Pour autant, aucun enfant non admis dans les autres écoles du secteur, faute de place disponible, n’y a été envoyé. La mairie préfère les acheminer vers Jean-Jacques Sempé ou Lac 4, les nouvelles écoles modulaires, via un système de ramassage en bus.
« L’école Labarde est beaucoup trop loin pour les enfants concernés », se défend Emmanuel Cuny, visiblement agacée par la polémique « et puis de toute façon, il n’y a pas de classes disponibles à Labarde : sa capacité est de 172 élèves, elle en accueille 158, faites le calcul ».

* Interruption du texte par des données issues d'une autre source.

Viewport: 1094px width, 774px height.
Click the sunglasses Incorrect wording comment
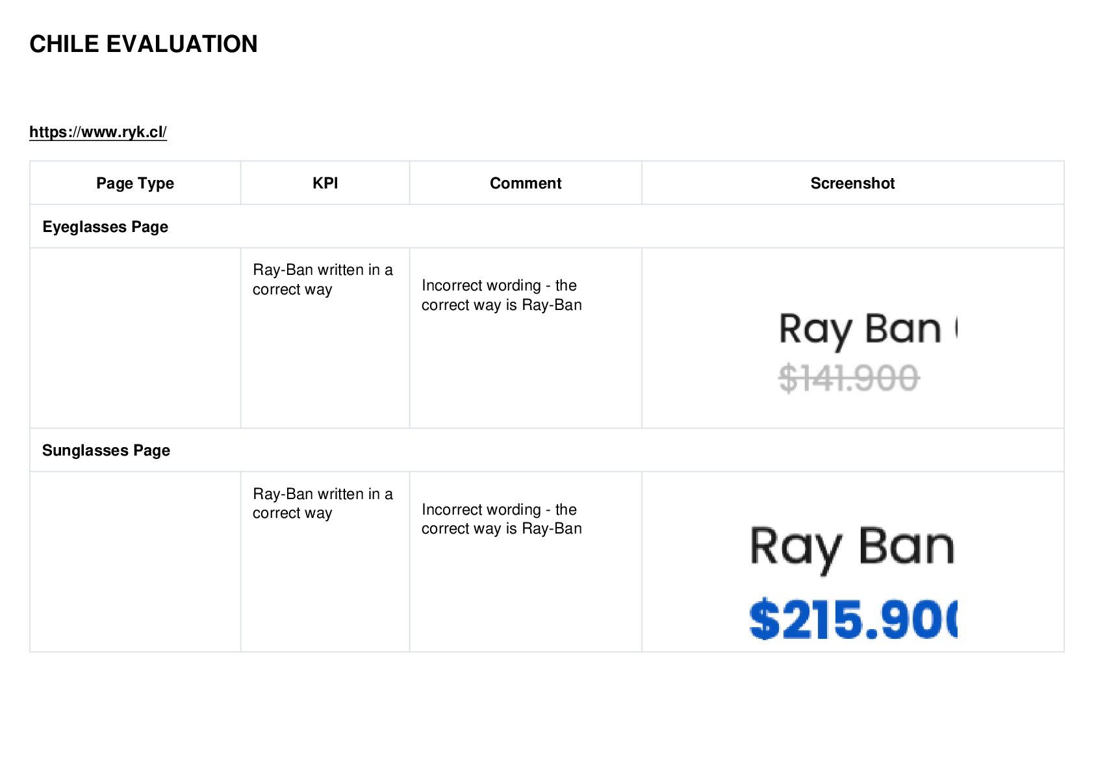pyautogui.click(x=502, y=519)

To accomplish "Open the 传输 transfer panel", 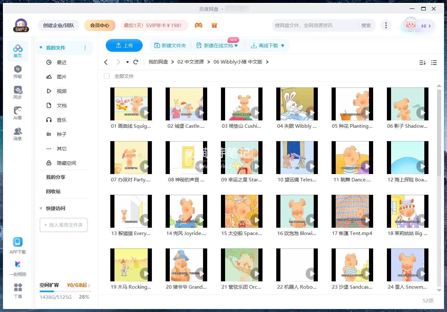I will 18,71.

Effectivement, l’inspection académique n’a pas ouvert de postes sur cette école, qui a même frôlé une fermeture de classe l’année dernière. Quant au chiffre de 172 élèves, établi d’après la mairie par la commission de sécurité, il ne prendrait pas en compte, selon nos informations, les locaux inoccupés (dont une salle anciennement dédiée au Rased, le réseau d’aides spécialisés aux élèves en difficulté)…
Politique d’évitement
Débattue en conseil d’école à Achard, en juin dernier, cette question – « où mettre les enfants qui n’ont pas de place dans leur école de secteur ?» – avait d’emblée provoqué quelques remous. Car des parents évoquant les locaux disponibles de l’école Labarde, s’étaient alors vu répondre par Nathalie Delattre :
« Mais vous, vous mettriez vos enfants à Labarde ? ».

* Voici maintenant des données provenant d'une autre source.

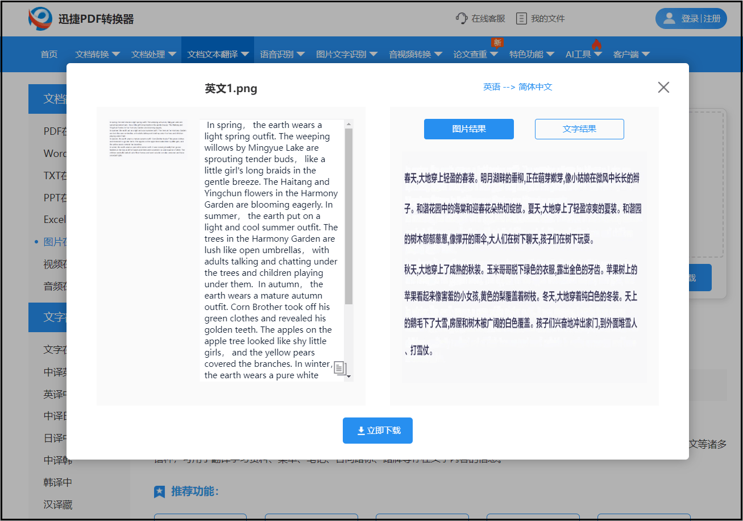743x521 pixels.
Task: Click the 在线客服 headset icon
Action: 462,18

« Oui, j’ai posé cette question », précise Nathalie Delattre, car je n’aime pas que les gens parlent au nom des autres et je n’ai eu aucune réponse ».

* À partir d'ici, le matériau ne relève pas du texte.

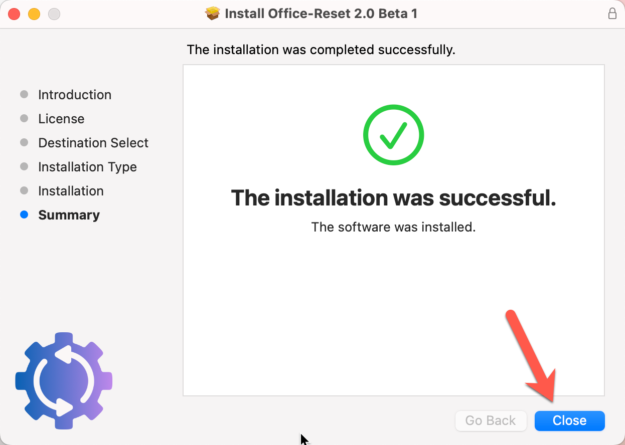Click the Close button
Image resolution: width=625 pixels, height=445 pixels.
569,420
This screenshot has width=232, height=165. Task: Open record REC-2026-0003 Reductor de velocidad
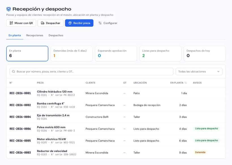pyautogui.click(x=116, y=153)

« L’école Labarde est en effet celle qui suscite le plus d’évitement, explique Vincent Maurin, car historiquement c’est elle qui accueille les enfants des gens du voyage : 30% des enfants dans cette école sont issus de la communauté gitane. Pour autant, la mairie pourrait avoir une politique volontariste qui aiderait à casser la réputation de cette école… »
Mais côté mairie, on préfère, comme le dit Nathalie Delattre, « accorder une respiration à cette école ». Une stratégie qui ne plaît pas à tout le monde à Bacalan. Des parents d’élèves de l’école Labarde ont ainsi publié un tract laissant libre cours à leur colère et leur doute :
« La création massive de logements aux Bassins à Flots et l’arrivée de nouveaux habitants sur le quartier aurait pu être l’occasion d’une remise à plat de la carte scolaire et de l’essor d’une politique volontariste favorisant la mixité sociale. Au lieu de cela, chaque jour, des enfants habitant le quartier sont transférés par bus vers les écoles de Ginko et du Lac avec l’appui de la Mairie de Bordeaux, alors qu’à l’école Labarde il y a 5 classes vides ! ».
Les plus remontés soupçonnent même la Ville de vouloir fermer à terme l’école Labarde.
Présents lors des participiales de ce weekend, des parents d’élèves des écoles Labarde, Charles Martin et Achard ont pu évoquer ces problèmes avec Emmanuelle Cuny et Nathalie Delattre. Preuve, selon eux, que la mairie n’est pas très à l’aise avec cette gestion «quelque peu hasardeuse» des questions scolaires dans leur quartier. Les deux élues leur ont promis une réunion mensuelle.